* [Work item] Search the listing for the string "This". Copy every line that has it.

*** Records ***

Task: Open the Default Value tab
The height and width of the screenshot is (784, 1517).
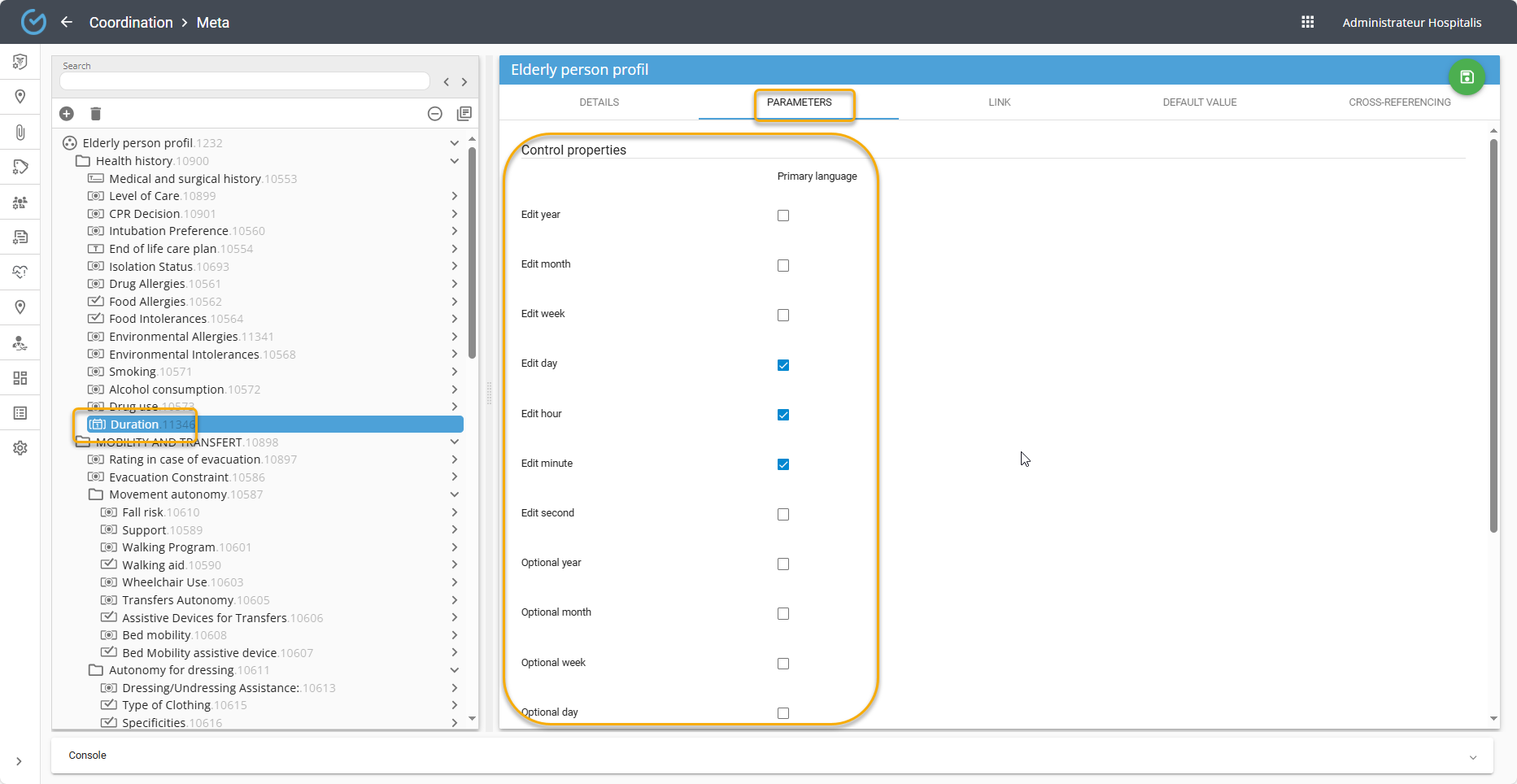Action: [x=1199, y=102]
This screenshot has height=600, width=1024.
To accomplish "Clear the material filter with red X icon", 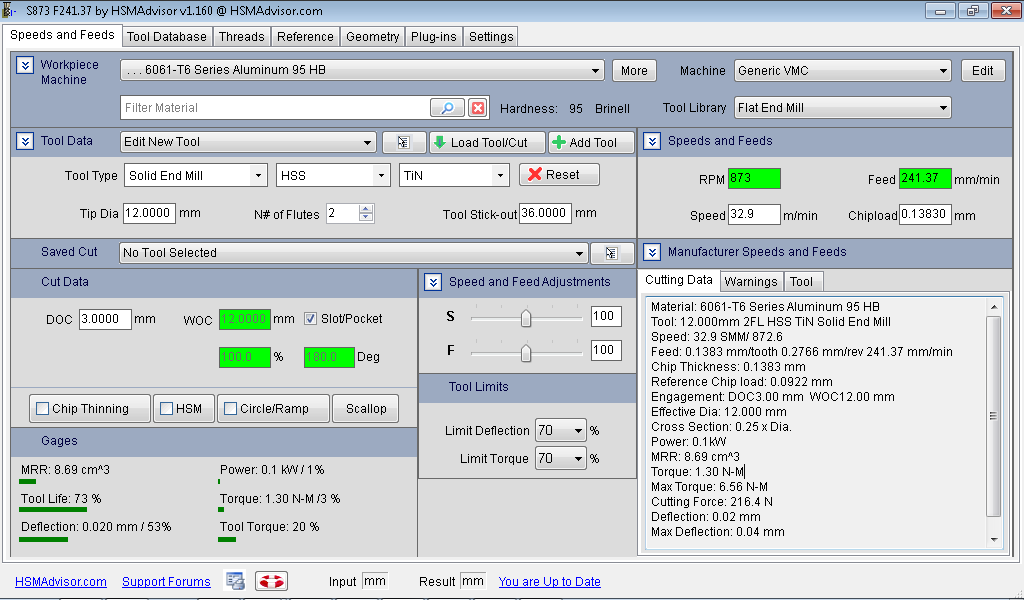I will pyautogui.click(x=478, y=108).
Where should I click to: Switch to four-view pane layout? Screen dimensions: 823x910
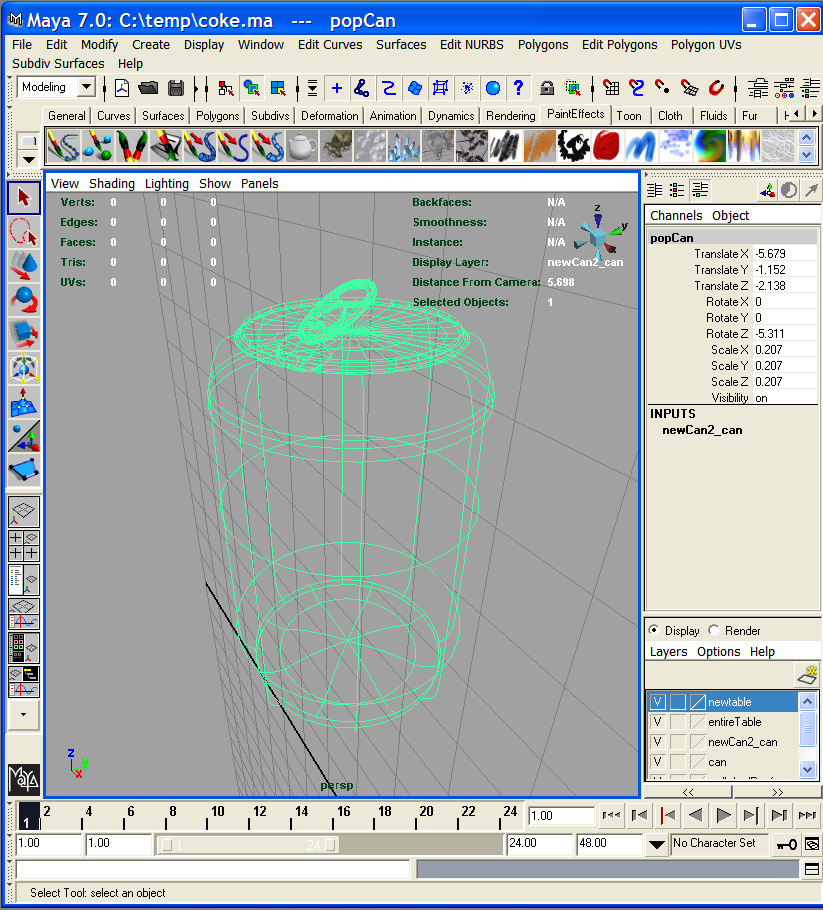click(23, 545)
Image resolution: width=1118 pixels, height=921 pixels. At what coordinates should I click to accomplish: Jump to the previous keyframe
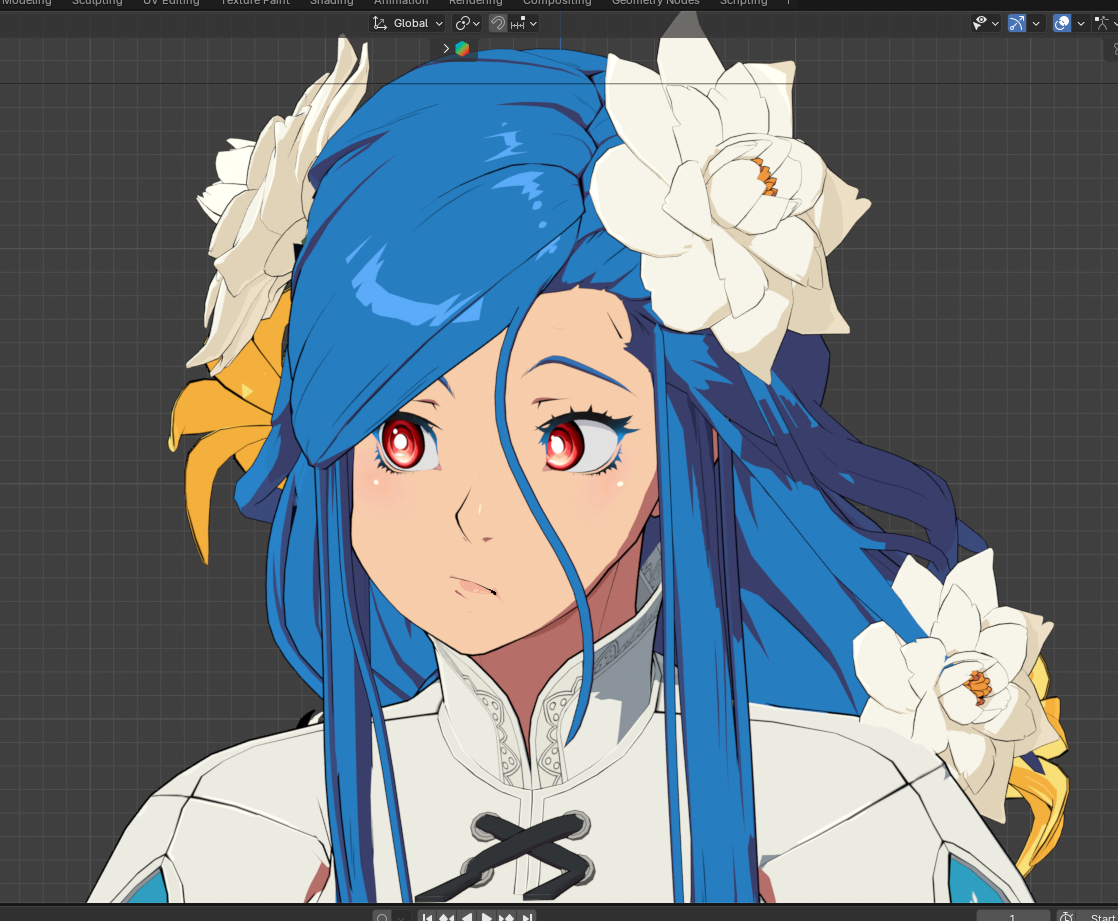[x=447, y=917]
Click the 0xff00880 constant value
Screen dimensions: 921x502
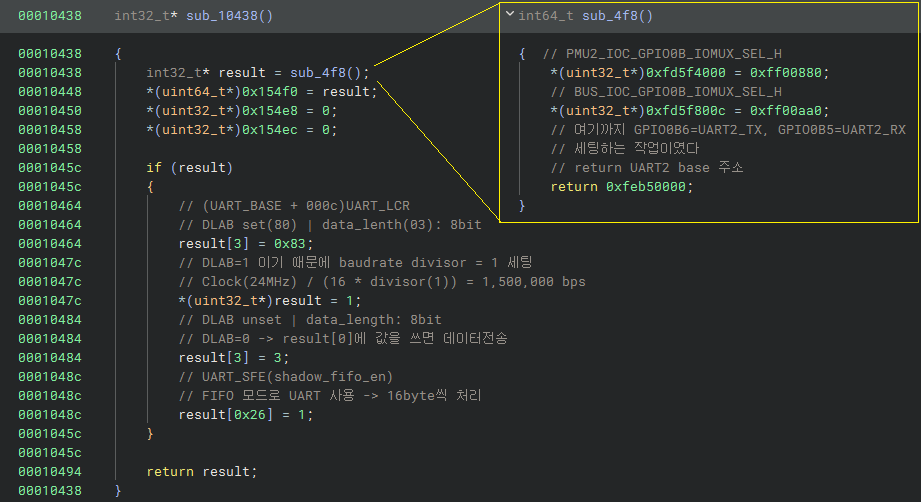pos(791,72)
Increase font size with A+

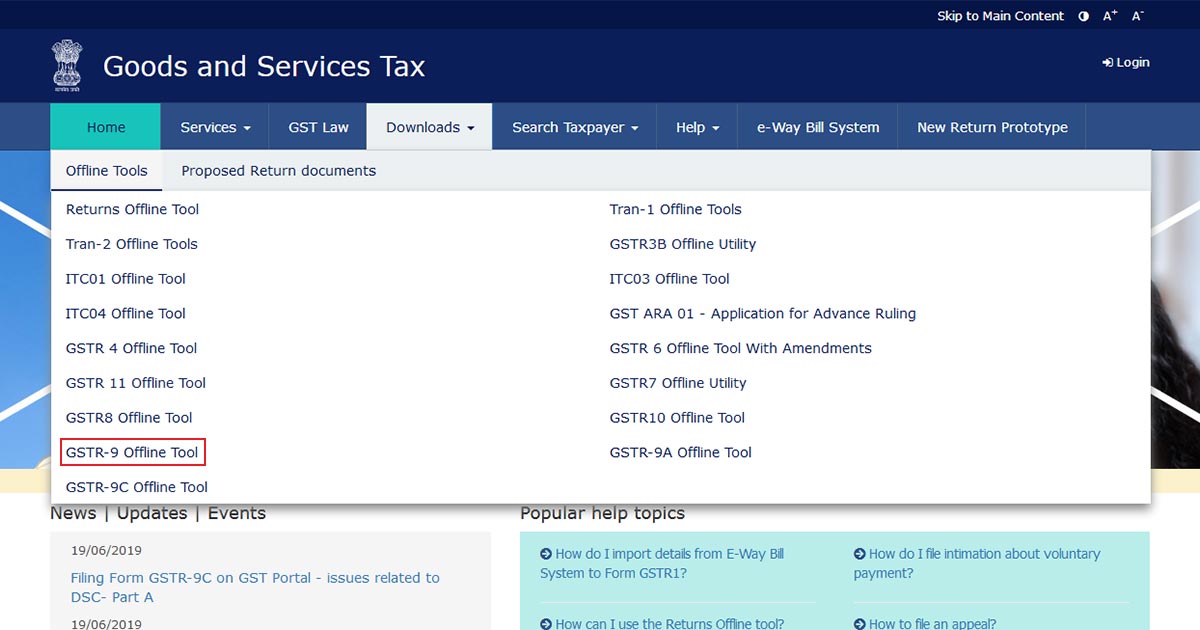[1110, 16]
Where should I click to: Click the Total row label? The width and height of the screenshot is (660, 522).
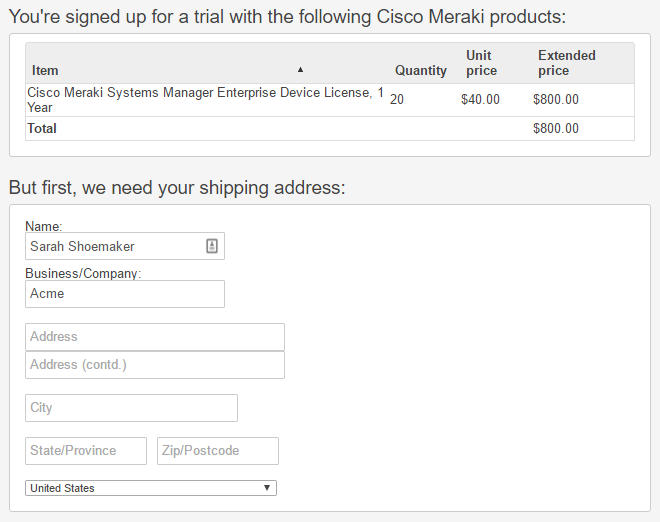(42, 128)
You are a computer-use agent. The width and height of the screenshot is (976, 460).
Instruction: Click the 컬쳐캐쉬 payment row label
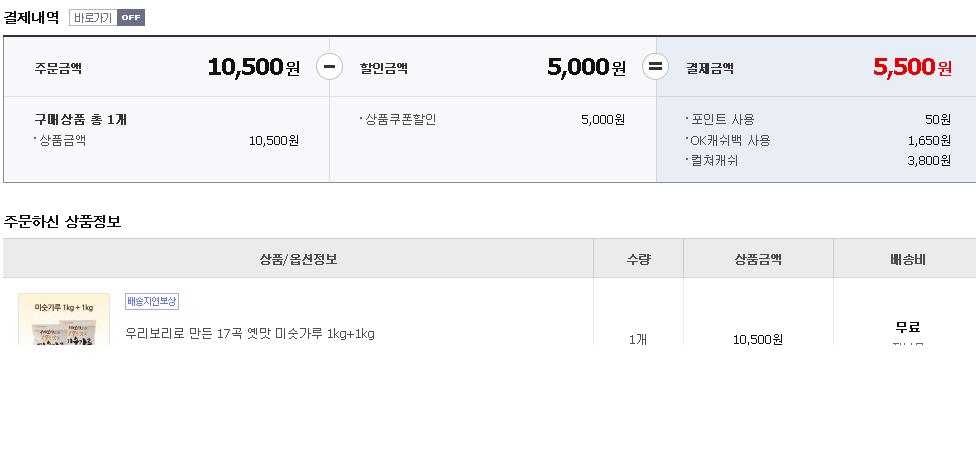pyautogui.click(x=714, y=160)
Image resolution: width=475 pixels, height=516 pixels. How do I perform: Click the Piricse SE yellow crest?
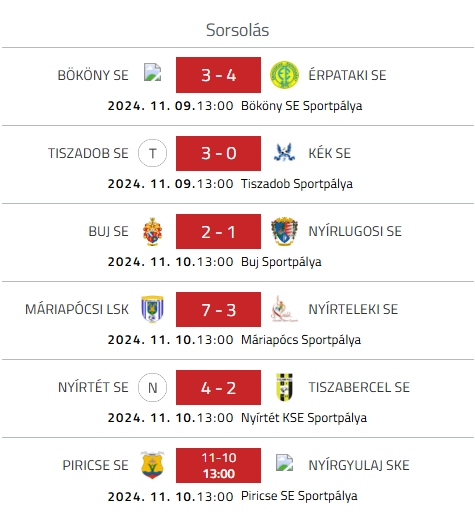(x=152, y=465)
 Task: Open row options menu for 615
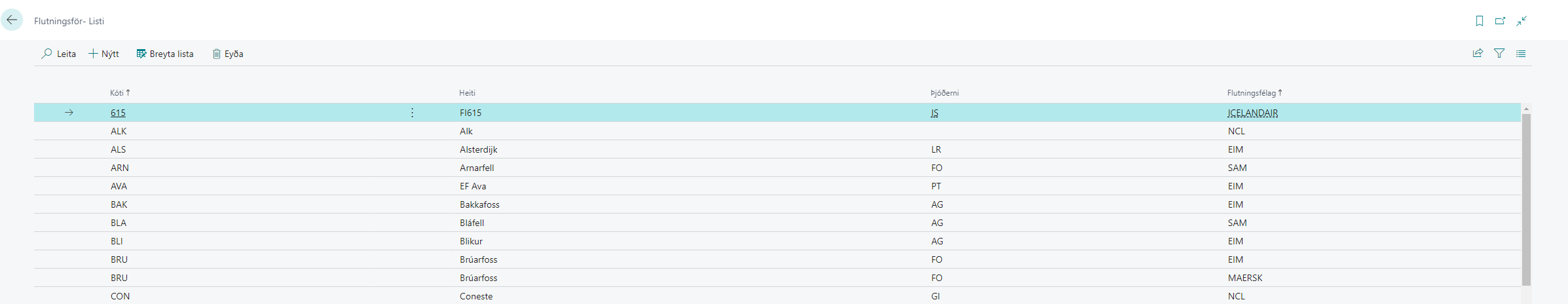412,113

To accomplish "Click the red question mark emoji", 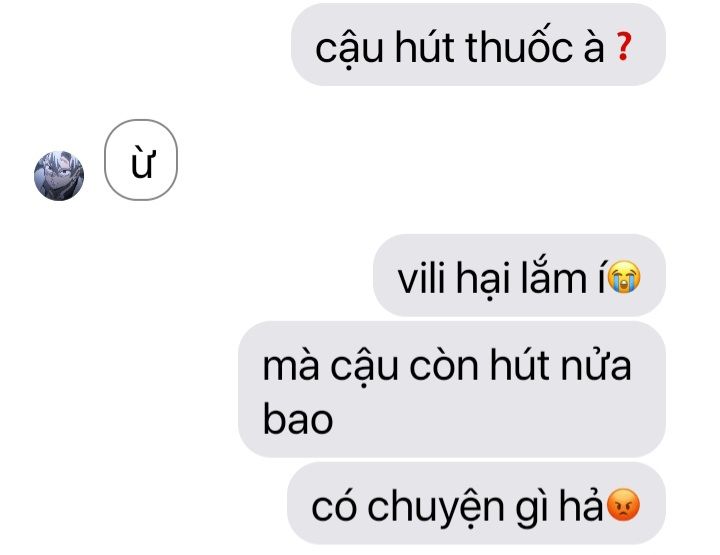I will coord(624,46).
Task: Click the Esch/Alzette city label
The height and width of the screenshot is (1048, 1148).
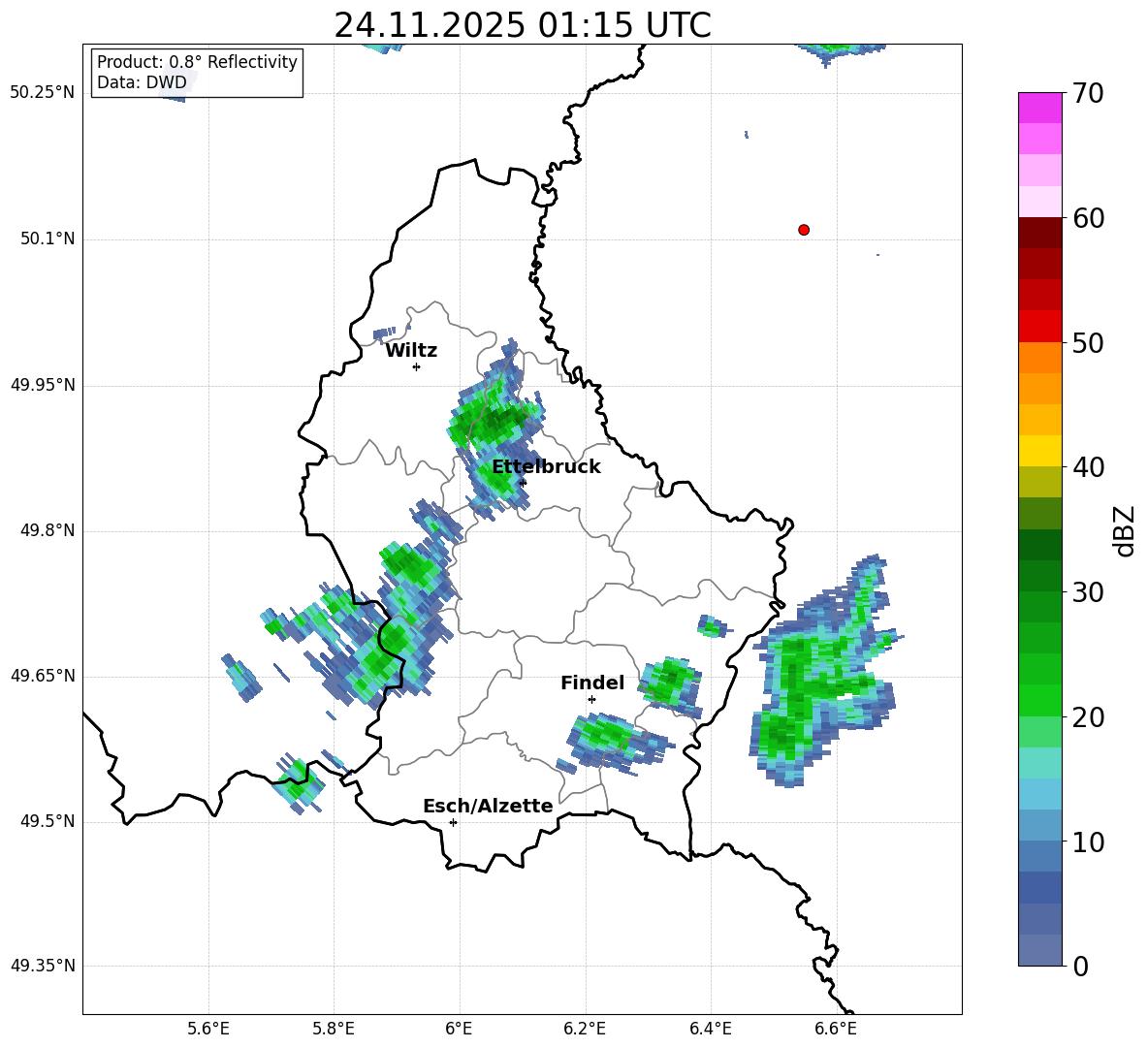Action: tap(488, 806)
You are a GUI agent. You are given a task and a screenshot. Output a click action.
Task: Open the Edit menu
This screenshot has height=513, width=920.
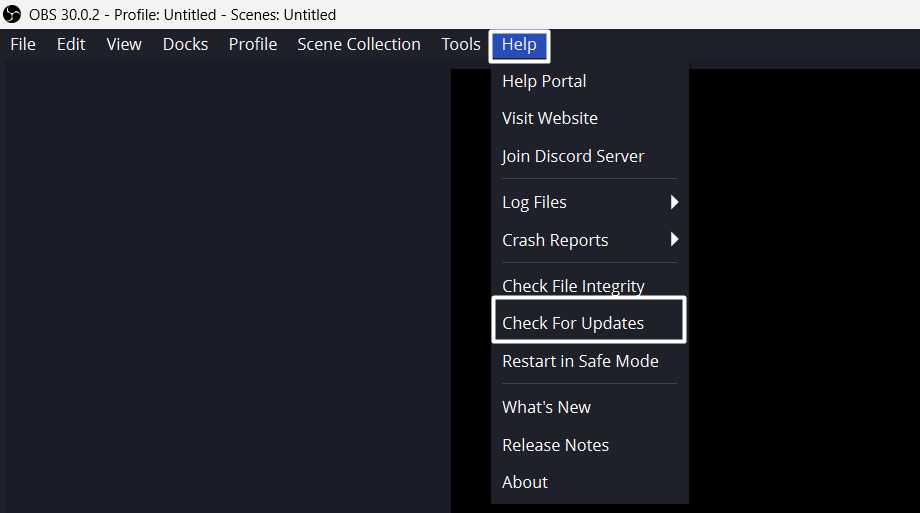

*** End of Records ***

* [Your response]
This screenshot has height=600, width=1024.
This screenshot has height=513, width=920.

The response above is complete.